Partir après avoir imploré le Dieu de Jacob, de Tobie et des Apôtres, afin qu’il nous garde de tout péril dans notre route; avoir pour guide l’espérance chrétienne, pour but un autel où des millions d’hommes ont trouvé avant nous les consolations, les secours qu’ils y étaient venus chercher ; quelle heureuse fortune pour le voyageur ! et combien, dans de telles conditions de sécurité, de pureté, de douce confiance, les lieux où l’on passe s’embellissent, les voyages deviennent féconds en impressions délicieuses et en utiles enseignements !
– On assure, dans nos campagnes, qu’il suffit d’une goutte d’eau lustrale pour rendre à leur première forme les trésors que les nains de la terre, les Poulpiquets, déguisent sous l’apparence de cailloux ou de feuilles sèches. Les nains sont les matérialistes; l’eau sainte, c’est l’idée de Dieu qui rompt l’enchantement funeste, et rend à la nature et aux arts tout leur éclat.
On trouve dans quelques vieux livres d’église une prière portant le nom d’Itinéraire, et que les pèlerins d’autrefois récitaient dans la chapelle de leur village avant le départ. On y rappelait Abraham préservé de tout danger dans ses longues pérégrinations, Moïse et son peuple traversant à pied sec la mer Rouge, l’ange Raphaël conduisant le fils de l’aveugle de Ninive, les trois Mages suivant la clarté de l’étoile jusqu’à l’étable de Bethléem; et, après ces exemples si rassurants pour la foi du pèlerin, le Seigneur était supplié de conduire lui-même les pas de ses serviteurs, de leur donner un temps favorable, de les assister dans tous leurs besoins.

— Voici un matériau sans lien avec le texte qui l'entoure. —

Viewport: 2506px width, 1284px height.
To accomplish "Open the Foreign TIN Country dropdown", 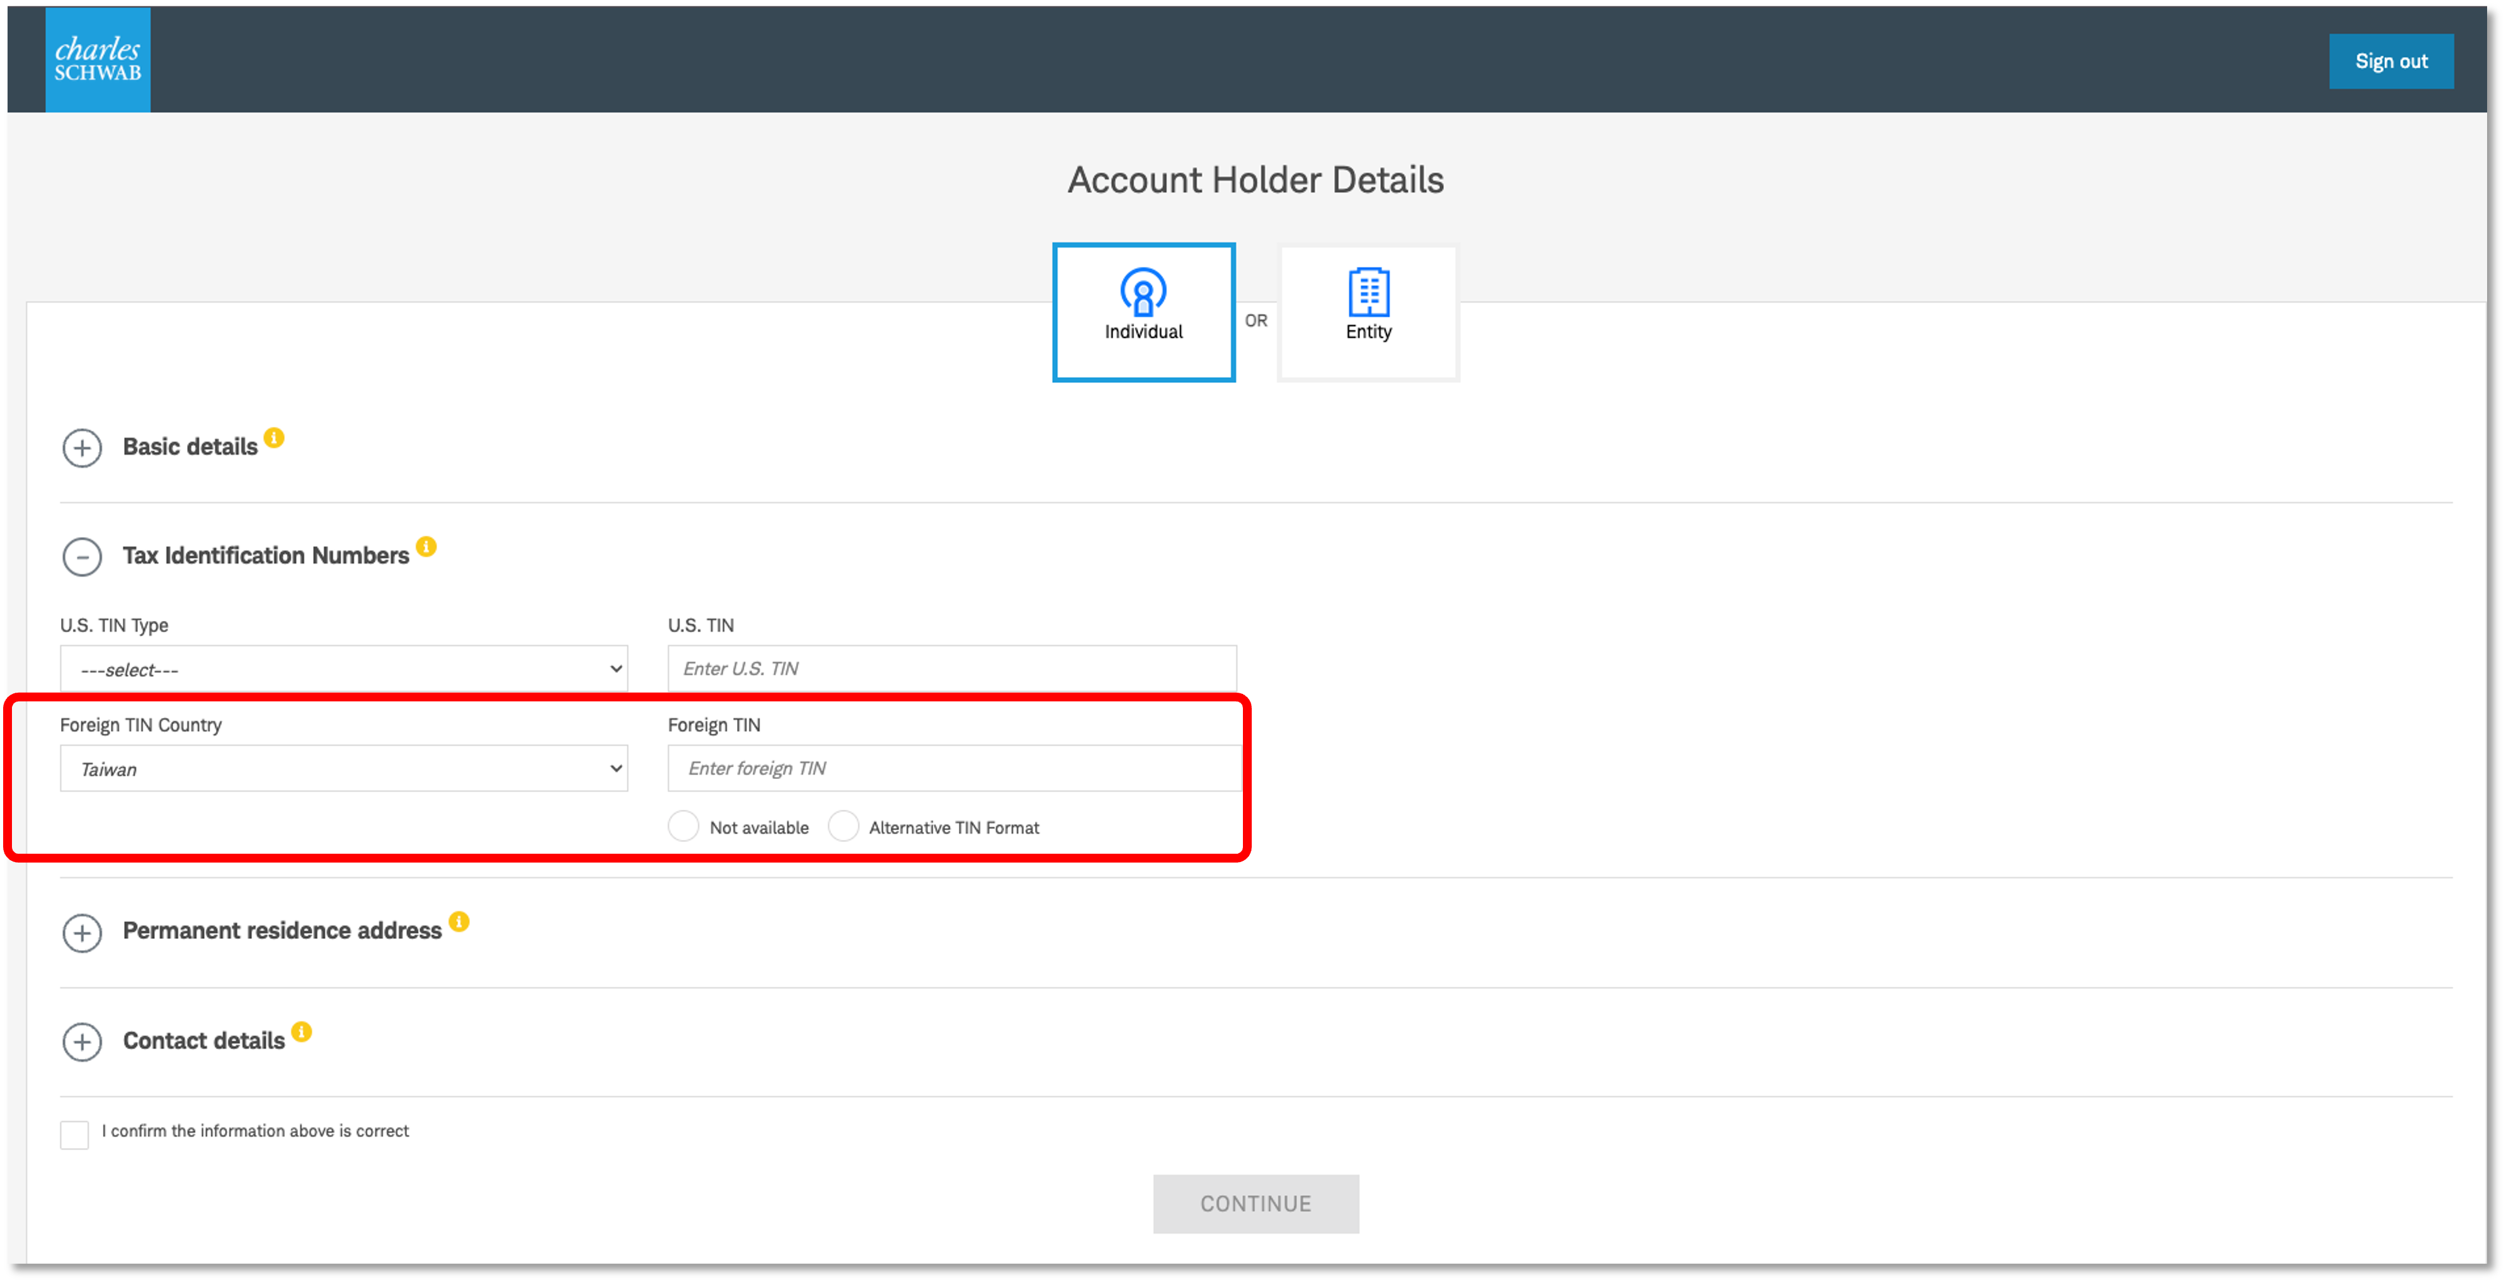I will (343, 768).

l‘Itinéraire disait aussi :
« Servez-nous, Seigneur,
servez-nous de protecteur au départ,
de consolateur dans le chemin,
d’ombre pendant la chaleur,
de couvert pendant la pluie et le froid,
de chariot dans la lassitude,
d’asile dans l’adversité,
de bâton dans les passages glissants,
de port dans le naufrage,
afin qu’étant conduits par vous
nous arrivions heureusement où nous allons,
et qu’enfin nous retournions
en bonne santé dans nos familles. »
Cette prière, oubliée maintenant des voyageurs, et si éloquente dans sa simplicité, a été la mienne, à mon réveil, au moment où j’allais quitter pour quelques semaines ma femme, ma mère, ma sœur, triple bénédiction de mon foyer, protection et félicité de ma vie. J’ai supplié aussi cette douce Providence, qui n’abandonne pas celui qui reste en accompagnant celui qui part, de vous garder, de vous préserver de tout mal, de remplacer au milieu de vous ma tendresse absente. Comprenez-vous ce que serait l’absence sans la prière ? ce que seraient les sollicitudes toujours craintives de notre âme sans une confiance absolue dans l’amour puissant et la vigilance infaillible de Dieu ?
Hippolyte VIOLEAU – Pèlerinages de Bretagne (1855)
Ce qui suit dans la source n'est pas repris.